The immunosuppressive state of the tumor microenvironment (TME) represents a major obstacle to achieving optimal therapeutic efficacy in breast cancer. The combination of photothermal therapy (PTT) with inhibitors marks a novel breakthrough in cancer treatment. In this study, we developed a new nanoplatform (B-Nb₂O_5−x@DA@E/A) to address the weak immune response within the tumor microenvironment (TME) of breast cancer. This novel nanoplatform is composed of oxygen-defective Nb₂O_5−x doped boron (B-Nb₂O_5−x), a linker of dopamine, an EZH2 inhibitor (EZH2i) and an Akt inhibitor (Akti).

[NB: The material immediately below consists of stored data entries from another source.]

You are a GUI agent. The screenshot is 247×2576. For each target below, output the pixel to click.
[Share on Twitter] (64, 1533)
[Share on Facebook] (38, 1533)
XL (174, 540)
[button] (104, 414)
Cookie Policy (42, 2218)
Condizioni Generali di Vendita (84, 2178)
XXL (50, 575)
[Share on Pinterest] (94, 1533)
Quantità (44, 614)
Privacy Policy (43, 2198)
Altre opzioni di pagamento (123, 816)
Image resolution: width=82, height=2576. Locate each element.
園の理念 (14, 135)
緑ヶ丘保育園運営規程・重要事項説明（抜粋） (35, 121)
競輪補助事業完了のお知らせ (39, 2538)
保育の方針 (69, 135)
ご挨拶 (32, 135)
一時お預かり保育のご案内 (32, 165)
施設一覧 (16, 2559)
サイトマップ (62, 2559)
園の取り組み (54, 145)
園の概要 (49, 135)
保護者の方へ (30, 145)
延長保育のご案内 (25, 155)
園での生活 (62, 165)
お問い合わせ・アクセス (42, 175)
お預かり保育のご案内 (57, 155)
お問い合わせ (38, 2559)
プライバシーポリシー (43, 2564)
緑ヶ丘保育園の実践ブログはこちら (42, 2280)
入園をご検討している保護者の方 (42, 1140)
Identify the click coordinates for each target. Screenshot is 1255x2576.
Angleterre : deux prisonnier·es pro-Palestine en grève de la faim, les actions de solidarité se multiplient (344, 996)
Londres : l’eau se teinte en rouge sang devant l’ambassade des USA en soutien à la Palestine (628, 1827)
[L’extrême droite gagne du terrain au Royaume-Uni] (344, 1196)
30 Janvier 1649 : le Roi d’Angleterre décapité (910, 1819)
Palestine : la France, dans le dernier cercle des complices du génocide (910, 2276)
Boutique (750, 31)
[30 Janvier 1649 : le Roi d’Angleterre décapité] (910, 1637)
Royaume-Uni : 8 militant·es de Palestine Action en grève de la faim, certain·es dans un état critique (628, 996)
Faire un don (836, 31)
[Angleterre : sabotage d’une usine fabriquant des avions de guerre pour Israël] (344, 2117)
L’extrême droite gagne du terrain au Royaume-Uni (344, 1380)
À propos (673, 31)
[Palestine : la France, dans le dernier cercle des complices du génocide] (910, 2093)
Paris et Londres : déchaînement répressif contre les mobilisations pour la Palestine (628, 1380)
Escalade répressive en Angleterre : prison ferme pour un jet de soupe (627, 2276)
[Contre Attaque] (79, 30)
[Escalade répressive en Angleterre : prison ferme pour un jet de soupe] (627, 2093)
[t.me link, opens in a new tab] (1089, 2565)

This design enables efficient delivery of the drugs directly to the tumor site while minimizing premature decomposition. Moreover, it achieves synergistic therapeutic effects in combination with PTT. We demonstrated that this approach not only induces physical destruction of tumor cells, but also generates reactive oxygen species (ROS) and O₂ locally at the irradiation site, thereby alleviating tumor hypoxia. Furthermore, the combination therapy reshapes the immunosuppressive microenvironment, promotes dendritic cell (DC) maturation and CD8⁺ T cell infiltration, and stimulates the release of immune cytokines such as IFN-γ and Granzyme B, ultimately activating a systemic anti-tumor immune response. Overall, our findings show considerable potential and open new avenues for advancing cancer therapy.